··· DATA IN THIS EXERCISE ···

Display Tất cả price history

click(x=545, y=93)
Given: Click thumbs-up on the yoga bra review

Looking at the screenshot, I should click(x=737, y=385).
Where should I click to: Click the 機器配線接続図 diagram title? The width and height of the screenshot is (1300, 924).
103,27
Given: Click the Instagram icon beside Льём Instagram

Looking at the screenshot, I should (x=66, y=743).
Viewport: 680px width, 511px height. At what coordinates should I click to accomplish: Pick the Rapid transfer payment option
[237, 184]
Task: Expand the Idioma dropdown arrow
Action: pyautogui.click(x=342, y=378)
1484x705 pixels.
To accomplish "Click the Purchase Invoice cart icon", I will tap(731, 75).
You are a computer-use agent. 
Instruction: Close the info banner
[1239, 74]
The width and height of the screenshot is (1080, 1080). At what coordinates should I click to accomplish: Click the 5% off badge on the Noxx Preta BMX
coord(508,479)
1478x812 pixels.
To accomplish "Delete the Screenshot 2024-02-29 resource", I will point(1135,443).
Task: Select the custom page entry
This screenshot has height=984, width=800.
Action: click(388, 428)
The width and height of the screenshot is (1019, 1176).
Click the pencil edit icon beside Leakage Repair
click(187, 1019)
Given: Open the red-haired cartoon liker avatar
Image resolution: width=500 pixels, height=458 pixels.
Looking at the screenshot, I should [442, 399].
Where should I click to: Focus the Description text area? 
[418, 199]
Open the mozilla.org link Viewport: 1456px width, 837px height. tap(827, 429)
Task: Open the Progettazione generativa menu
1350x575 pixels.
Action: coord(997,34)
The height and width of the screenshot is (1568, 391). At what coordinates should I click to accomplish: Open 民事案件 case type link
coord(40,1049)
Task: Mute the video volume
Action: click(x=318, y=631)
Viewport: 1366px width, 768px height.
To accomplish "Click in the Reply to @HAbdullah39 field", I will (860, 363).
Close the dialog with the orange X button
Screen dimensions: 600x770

···

Your answer should be the lines above that contain the word "will", copied out.

To accomplish "Click the Purchase Invoice cart icon", I will tap(731, 75).
To accomplish "Delete the Screenshot 2024-02-29 resource", I will point(1135,443).
To accomplish "Click in the Reply to @HAbdullah39 field", I will (860, 363).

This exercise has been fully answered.